**What is required**.
Continue the passage below on Hersh's later reporting career, starting right after its final sentence about the sarin gas attack near Damascus.

**Passage shown**.
-=-=-

But Hersh’s career was not quite obliterated. In 2000 he wrote a lengthy article for The New Yorker showing, in great detail, how US soldiers under the command of General Barry McCaffrey had massacred scores of Iraqi troops in the final days of the 1991 Gulf War. (The story, based on three hundred interviews, was sparked by a tip from a retired four-star officer who, speaking of McCaffrey, instructed Hersh to “go get him for what he did.”) After September 11, Hersh wrote dozens of stories for David Remnick at The New Yorker, some of which evinced a hawkish streak that alarmed liberal press critics such as Michael Massing. The young Hersh thought the CIA was too zealously aggressive; the mature Hersh believed, based on what he was hearing from his military sources, that the agency was overly bureaucratic and had to become more effective. In 2003 Thomas Powers recounted a conversation he had had with Hersh before September 11, in which Hersh announced, “Listen, Tom, you gotta understand, this isn’t the CIA that you used to know in Richard Helms’s day. This place has been severely weakened. It’s a lot of geriatric cases and timid careerists.”
Remnick, like Rosenthal, insisted on knowing the identities of Hersh’s anonymous sources. But their relationship frayed, and between 2013 and 2016 Hersh wrote four pieces for the London Review of Books, including a much-criticized account of how Osama bin Laden was captured and killed.* In his work on Syria for the LRB, Hersh insisted, contrary to documentation from Human Rights Watch and the UN, that President Bashar al-Assad was not responsible for the sarin gas attack near Damascus on August 21, 2013.

-=-=-

**Available data**.

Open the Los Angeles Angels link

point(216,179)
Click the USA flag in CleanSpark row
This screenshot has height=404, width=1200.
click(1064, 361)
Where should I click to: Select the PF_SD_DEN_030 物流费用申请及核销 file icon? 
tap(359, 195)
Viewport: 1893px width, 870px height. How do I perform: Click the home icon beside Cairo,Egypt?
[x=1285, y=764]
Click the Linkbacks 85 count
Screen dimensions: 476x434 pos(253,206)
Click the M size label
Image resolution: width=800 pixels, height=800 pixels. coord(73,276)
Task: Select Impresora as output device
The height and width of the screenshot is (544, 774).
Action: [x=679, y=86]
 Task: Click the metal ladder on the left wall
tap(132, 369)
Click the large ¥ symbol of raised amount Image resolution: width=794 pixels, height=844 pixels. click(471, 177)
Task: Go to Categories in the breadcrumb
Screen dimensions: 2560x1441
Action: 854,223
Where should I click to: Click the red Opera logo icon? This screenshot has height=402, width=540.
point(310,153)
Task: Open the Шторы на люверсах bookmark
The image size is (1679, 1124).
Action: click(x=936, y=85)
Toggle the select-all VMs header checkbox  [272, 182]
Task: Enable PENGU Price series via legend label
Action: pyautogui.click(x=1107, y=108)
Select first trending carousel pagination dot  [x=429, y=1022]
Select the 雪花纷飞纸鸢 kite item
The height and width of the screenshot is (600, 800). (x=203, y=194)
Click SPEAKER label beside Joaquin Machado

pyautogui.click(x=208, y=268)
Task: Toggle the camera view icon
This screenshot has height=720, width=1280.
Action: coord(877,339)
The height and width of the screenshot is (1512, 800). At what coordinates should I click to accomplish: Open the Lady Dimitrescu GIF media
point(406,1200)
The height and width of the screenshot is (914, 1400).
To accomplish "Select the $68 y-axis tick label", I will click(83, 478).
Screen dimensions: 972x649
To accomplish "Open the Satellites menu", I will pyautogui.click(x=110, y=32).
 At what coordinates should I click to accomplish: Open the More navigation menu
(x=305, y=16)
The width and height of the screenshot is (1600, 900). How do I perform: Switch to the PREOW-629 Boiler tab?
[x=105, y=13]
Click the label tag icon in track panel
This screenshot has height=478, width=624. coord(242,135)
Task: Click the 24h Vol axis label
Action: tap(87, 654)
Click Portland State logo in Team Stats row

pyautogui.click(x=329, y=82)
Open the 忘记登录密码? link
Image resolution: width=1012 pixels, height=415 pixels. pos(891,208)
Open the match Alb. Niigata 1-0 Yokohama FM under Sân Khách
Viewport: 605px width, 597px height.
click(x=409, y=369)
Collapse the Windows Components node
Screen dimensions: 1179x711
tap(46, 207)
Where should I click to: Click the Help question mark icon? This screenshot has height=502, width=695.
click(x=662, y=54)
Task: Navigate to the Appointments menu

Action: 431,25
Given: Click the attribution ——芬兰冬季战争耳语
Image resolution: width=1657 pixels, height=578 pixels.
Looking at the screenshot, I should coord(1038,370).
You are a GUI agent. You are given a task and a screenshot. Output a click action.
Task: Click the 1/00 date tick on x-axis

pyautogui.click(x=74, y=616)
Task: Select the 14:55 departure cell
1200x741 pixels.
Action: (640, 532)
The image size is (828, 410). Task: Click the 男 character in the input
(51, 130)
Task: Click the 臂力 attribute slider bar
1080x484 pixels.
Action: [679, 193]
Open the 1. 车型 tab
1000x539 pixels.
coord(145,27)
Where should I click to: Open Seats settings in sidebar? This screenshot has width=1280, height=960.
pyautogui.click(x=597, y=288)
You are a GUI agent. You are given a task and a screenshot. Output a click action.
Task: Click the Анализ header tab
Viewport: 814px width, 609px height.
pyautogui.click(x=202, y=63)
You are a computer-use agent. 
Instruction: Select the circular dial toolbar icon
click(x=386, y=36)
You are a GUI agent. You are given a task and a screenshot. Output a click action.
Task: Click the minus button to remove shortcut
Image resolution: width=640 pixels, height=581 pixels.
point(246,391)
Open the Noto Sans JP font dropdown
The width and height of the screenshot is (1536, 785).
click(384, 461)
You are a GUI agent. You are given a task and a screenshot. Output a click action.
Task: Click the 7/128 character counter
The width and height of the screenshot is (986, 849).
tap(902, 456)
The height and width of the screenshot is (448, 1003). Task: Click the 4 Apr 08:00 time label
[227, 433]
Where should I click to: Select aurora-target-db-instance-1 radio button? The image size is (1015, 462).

-=-=-

**Written answer**.
Hersh, we learn in Reporter, “had met often with Assad by late 2007.” The information he obtained from him, he says, “invariably checked out.” The passages in Reporter devoted to Assad are strikingly friendly. They illustrate the moral dangers of Hersh’s brand of muckraking, which entails a relentless determination to get the story at any cost. As Hersh told Vanity Fair’s Anson in 1997, “You think I wouldn’t sell my mother for My Lai? Gimme a break.” In what seem to be some hastily composed pages near the end of the memoir, he affirms that journalists “tend to like those senior officials and leaders, such as Assad, who grant us interviews and speak openly with us.” Apparently one can kill hundreds of thousands of people and still be a valued source. Hersh tells us that “Remnick was far more skeptical than I was of the integrity of Assad.” The journalist who documented war crimes in Vietnam and Cambodia has overlooked them in Syria.
Hersh’s LRB articles also suggest the dangers of his old reliance on military sources. An article about Syria from early 2016 featured quotes from Lieutenant General Michael Flynn, who was then mostly unknown and whom Hersh depicted as a beleaguered underdog. The notorious Flynn was a dubious source at best. That aside, one wishes that Hersh had spent more time adding texture, nuance, and humility to Reporter. If he had scrutinized his own life with the same tenacity he has directed elsewhere, he might have given us one of the great journalistic memoirs.